The code written here was adapted from this book.
The processing steps include:
Interpolate using three methods:
Calculate an empirical variogram (OK and UK)
Fit a variogram model (OK and UK)
Evaluate interpolation accuracy using Leave-One-Out Cross Validation
Clean the R memory:
#uncomment the following line
#rm(list=ls())
Make sure to install the following libraries from the console: sf, stars, gstat, automap, leaflet, and leafem.
Then, load the libraries:
library(sf)
library(stars)
library(gstat)
library(automap)
library(leaflet)
library(leafem)
(boyaca <- st_read("./datos/15_BOYACA/ADMINISTRATIVO/MGN_MPIO_POLITICO.shp"))
## Reading layer `MGN_MPIO_POLITICO' from data source
## `/Users/ivanlizarazo/Documents/GB/datos/15_BOYACA/ADMINISTRATIVO/MGN_MPIO_POLITICO.shp'
## using driver `ESRI Shapefile'
## Simple feature collection with 123 features and 2 fields
## Geometry type: POLYGON
## Dimension: XY
## Bounding box: xmin: -74.66496 ymin: 4.655196 xmax: -71.94885 ymax: 7.055557
## Geodetic CRS: WGS 84
Previously, we downloaded climate data from TerraClimate and saved a geotif file with the target variable. Now, we read it:
archivo <- ("./datos/precip_boyaca_X2019.07.tif")
(precip <- read_stars(archivo))
## stars object with 2 dimensions and 1 attribute
## attribute(s):
## Min. 1st Qu. Median Mean 3rd Qu. Max.
## precip_boyaca_X2019.07.tif 18 66 102 125.0439 181 399
## dimension(s):
## from to offset delta refsys point values x/y
## x 1 66 -74.6667 0.0416667 WGS 84 FALSE NULL [x]
## y 1 59 7.08333 -0.0416667 WGS 84 FALSE NULL [y]
Note the CRS for this raster as well as the cell size.
Let’s crop the precipitation layer to match the boundaries of our study area:
precip.mask <- st_crop(precip, boyaca)
precip
## stars object with 2 dimensions and 1 attribute
## attribute(s):
## Min. 1st Qu. Median Mean 3rd Qu. Max.
## precip_boyaca_X2019.07.tif 18 66 102 125.0439 181 399
## dimension(s):
## from to offset delta refsys point values x/y
## x 1 66 -74.6667 0.0416667 WGS 84 FALSE NULL [x]

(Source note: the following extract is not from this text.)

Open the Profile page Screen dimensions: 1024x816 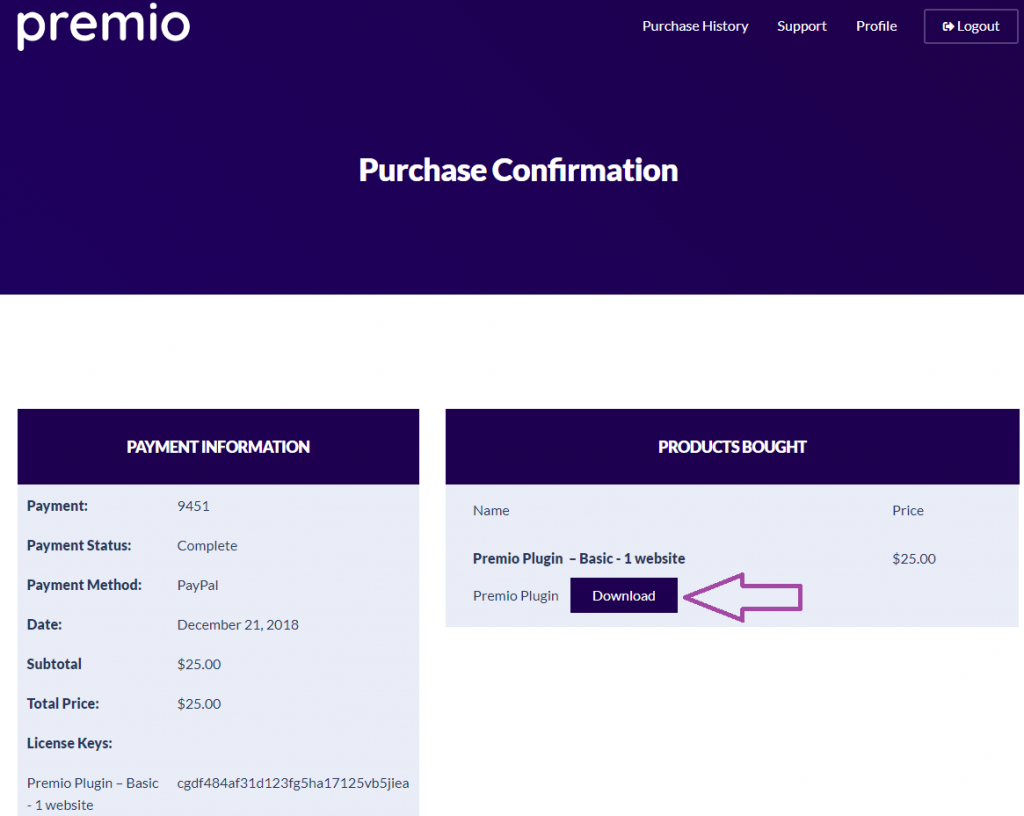[x=876, y=26]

## y 1 59 7.08333 -0.0416667 WGS 84 FALSE NULL [y]
Visualize the raster:
m <- leaflet() %>%
addTiles() %>%
leafem:::addGeoRaster(
precip.mask,
opacity = 0.7,
colorOptions = colorOptions(palette = c("orange", "yellow", "cyan", "blue"),
domain = 18:400)
)
#
m # Print the map
As explained in class, we need a sample dataset as input to the interpolation process. Here, we simulate such a dataset by using the available climate variable:
# raster to vector conversion
precip.pts <- st_as_sf(precip.mask, as_points = TRUE, merge = FALSE, long = TRUE)
What we got?
precip.pts
dt = sort(sample(1083, 1083*.7))
train<-precip.pts[dt,]
test<-precip.pts[-dt,]
train
longit <- st_coordinates(train)[,1]
latit <- st_coordinates(train)[,2]
rain <- train$precip_boyaca_X2019.07.tif
id <- seq(1,758,1)
(sitios <- data.frame(id, longit, latit, rain))

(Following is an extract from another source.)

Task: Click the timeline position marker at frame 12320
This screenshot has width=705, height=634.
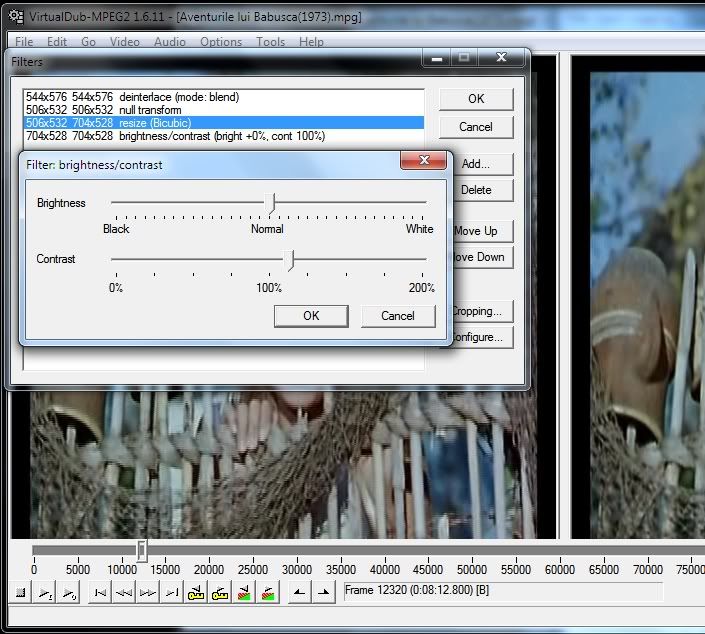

Let’s visualize the train sites:
m <- leaflet() %>%
addTiles() %>%
leafem:::addGeoRaster(
precip.mask,
opacity = 0.7,
colorOptions = colorOptions(palette = c("orange", "yellow", "cyan", "blue"),
domain = 15:400)
) %>%
addMarkers(lng=sitios$longit,lat=sitios$latit, popup=sitios$rain, clusterOptions = markerClusterOptions())
m # Print the map
In a previous practical, we downloaded a digital elevation model and saved it to disk. Now, we need it:
(dem = read_stars("./datos/dem_boyaca_1km.tif"))
## stars object with 2 dimensions and 1 attribute
## attribute(s):
## Min. 1st Qu. Median Mean 3rd Qu. Max. NA's
## dem_boyaca_1km.tif 121 1512 2484 2253.167 3002 5140 66118
## dimension(s):
## from to offset delta refsys point values x/y
## x 1 325 -74.6583 0.00833333 WGS 84 FALSE NULL [x]
## y 1 287 7.05 -0.00833333 WGS 84 FALSE NULL [y]
Note the CRS for this DEM as well as the cell size.
How does the elevation look?
pal.dem <- colorNumeric(palette = c("forestgreen", "green", "yellow", "brown", "lightcyan"), domain = 500:4000, na.color = "transparent")
m <- leaflet() %>%
addTiles() %>%
leafem:::addGeoRaster(
dem,
opacity = 0.7,
colorOptions = colorOptions(palette = c("forestgreen", "green", "yellow", "brown", "lightcyan"),
domain = 500:4000)
) %>%
addMarkers(lng=sitios$longit,lat=sitios$latit, popup=sitios$rain, clusterOptions = markerClusterOptions()) %>%
addLegend("bottomright", pal = pal.dem, values= dem$dem_boyaca_1km.tif,
title = "Elevation")
## Warning in pal(c(r[1], cuts, r[2])): Some values were outside the color scale
## and will be treated as NA
m # Print the map
We need to “join” elevation value corresponding to each train site:
# make sure the crs are identical
st_crs(dem) <- st_crs(train)
Now, extract the elevation values:
(train = st_join(train, st_as_sf(dem)))
and subset those sites that coincide with the raster:
train = train[!is.na(train$dem_boyaca_1km), ]
names(train) <- c("precip", "elev", "geometry")
train
To interpolate, we first need to create an object of class gstat, using a function of the same name: gstat.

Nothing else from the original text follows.